Are you sure that your suggestion would be acceptable to certain Powers with effectives in excess of 40,000 who are bordered by a chain of states which would be exempt from any cut although possessing relatively the largest defense components of all?
It does not seem impossible to work out some formula which, while meeting half-way the difficulties of the smaller armies, would nevertheless draw a larger number of states within the scope of our, plan and call upon the majority to make a contribution commensurate with their status.
Thus we feel that the aims you desire to achieve by the plan suggested in your 300 might be arrived at by a formula which would exempt from reduction the first 10,000 of every defense component, regardless of total effectives. Since our whole position is based on the theory that for purposes of comparison and international reduction, only that portion of the total effectives constituting the defense component should be taken into account, it would seem more logical to base any derogation from the principle of all-round percentage reduction on defense contingents alone. This would also emphasize the point of view, inherent in our formula, that even an army which is small in actual numbers may be disproportionately large in comparison to population. Under the suggestion contained in your 300, the President’s plan as regards effectives, would apply to less than one-half of the nations of the world. Our proposal, outlined above, while achieving roughly similar results in practice, would apply the principle of a division into police and defense components to all states and would thus maintain the universality and uniformity of application which we consider essential.
So far as the actual size of the exemption is concerned, we do not insist on the figure 10,000, although we believe that this amount should prove acceptable to the states concerned. It would require each country to reduce by one-third that part of its defense component which exceeds 10,000. Leaving out of account those countries having no actual defense components, there are 12 states which have defense components of 10,000 or less and would thus be exempt from reduction.
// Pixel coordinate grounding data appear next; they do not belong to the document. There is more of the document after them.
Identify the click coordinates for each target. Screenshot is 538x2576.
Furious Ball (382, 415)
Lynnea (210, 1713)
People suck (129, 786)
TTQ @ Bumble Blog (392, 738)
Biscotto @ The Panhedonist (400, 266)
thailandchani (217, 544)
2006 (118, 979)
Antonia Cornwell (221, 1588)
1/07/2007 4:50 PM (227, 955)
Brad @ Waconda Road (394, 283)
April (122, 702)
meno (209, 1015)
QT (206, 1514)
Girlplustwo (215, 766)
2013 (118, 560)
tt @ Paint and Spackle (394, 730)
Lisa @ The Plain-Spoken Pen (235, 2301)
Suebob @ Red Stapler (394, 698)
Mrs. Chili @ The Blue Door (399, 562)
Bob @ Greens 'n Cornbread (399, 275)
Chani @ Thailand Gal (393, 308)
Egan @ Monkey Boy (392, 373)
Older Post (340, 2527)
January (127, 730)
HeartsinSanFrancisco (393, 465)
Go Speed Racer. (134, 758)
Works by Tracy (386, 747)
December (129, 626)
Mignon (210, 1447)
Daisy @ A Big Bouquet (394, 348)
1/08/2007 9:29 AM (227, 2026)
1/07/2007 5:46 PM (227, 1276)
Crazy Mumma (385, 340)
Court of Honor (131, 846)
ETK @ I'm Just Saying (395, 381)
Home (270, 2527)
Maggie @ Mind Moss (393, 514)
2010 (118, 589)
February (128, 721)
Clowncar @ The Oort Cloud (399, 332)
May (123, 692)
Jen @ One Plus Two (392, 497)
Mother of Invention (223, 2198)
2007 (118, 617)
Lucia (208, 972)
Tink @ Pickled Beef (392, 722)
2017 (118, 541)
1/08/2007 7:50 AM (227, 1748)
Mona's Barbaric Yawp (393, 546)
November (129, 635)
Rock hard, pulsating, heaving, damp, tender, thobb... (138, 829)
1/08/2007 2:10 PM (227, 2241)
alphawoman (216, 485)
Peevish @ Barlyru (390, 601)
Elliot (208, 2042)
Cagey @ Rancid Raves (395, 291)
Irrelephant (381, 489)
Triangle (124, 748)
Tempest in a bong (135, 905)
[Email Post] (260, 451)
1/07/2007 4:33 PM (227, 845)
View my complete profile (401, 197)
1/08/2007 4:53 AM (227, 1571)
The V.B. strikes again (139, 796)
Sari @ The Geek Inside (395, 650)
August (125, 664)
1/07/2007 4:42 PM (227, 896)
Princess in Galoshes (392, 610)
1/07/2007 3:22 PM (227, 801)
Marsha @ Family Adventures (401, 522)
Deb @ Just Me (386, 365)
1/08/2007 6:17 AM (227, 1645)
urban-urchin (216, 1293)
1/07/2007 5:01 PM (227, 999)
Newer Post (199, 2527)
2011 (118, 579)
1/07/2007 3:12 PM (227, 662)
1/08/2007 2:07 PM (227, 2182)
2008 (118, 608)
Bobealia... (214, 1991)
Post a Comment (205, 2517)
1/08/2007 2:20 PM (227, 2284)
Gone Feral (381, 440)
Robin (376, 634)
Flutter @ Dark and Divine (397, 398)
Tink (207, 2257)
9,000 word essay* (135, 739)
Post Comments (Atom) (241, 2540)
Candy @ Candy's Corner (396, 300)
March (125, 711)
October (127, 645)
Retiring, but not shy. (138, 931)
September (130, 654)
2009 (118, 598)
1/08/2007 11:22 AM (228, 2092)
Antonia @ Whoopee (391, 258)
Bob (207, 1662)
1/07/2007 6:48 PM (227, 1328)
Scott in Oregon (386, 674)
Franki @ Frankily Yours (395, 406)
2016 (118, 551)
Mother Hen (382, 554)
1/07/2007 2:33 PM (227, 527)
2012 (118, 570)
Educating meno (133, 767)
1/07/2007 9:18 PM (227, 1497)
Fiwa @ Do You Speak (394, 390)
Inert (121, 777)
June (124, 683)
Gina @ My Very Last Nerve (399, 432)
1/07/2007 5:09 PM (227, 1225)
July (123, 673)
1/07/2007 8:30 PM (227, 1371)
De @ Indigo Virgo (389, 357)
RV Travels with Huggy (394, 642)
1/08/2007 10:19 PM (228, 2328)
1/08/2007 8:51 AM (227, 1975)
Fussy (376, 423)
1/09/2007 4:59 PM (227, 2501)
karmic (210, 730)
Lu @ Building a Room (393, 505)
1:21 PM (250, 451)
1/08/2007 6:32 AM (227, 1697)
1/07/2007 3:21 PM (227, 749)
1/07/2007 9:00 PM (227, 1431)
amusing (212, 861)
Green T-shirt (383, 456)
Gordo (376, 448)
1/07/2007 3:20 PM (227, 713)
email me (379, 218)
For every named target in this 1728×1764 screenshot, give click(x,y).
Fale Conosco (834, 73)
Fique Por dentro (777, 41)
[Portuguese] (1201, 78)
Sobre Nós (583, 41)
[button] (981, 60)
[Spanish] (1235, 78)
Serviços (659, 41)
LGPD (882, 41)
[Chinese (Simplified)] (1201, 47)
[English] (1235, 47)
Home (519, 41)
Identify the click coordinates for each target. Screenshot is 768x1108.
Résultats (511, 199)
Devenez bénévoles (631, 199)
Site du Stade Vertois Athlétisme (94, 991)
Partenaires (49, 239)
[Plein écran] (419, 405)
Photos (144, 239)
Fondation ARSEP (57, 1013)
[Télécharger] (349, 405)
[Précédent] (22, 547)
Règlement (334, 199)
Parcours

Nine of the 34 countries covered by the proposal in your 300 (namely, Albania, Bulgaria, Esthonia, Finland, Hungary, Latvia, [Page 263]Lithuania, Sweden and Australia) would be required to make certain cuts on a greatly reduced scale. Hungary, for instance, would have to cut 1,616 from a total of 34,993, instead of 4,949. Since the principal land powers have defense components in excess of 100,000, such an exemption would amount to less than 10 per cent of their defense components and would constitute a still smaller percentage of their total effectives.
If you find a different figure for the exemption would have a greater chance of adoption you may, if necessary, modify it up to a total of not more than 15,000. This latter figure would exempt from reduction every state covered by the proposal in your 300, with the exception of Bulgaria, Finland, Latvia and Sweden. Of course, the smaller the exemption the better from our point of view.
These are merely thoughts for your consideration, but they will indicate how our minds are running and what are the limits of modification we are prepared to agree to. Within these limits you are free to work out a detailed formula most adapted to the needs as you meet them on the spot.
The President wishes you clearly to understand, however, that you should make no change in his original plan unless you have assured yourself that a modification will bring about a material increase in general support of the plan and in the likelihood of its ultimate adoption.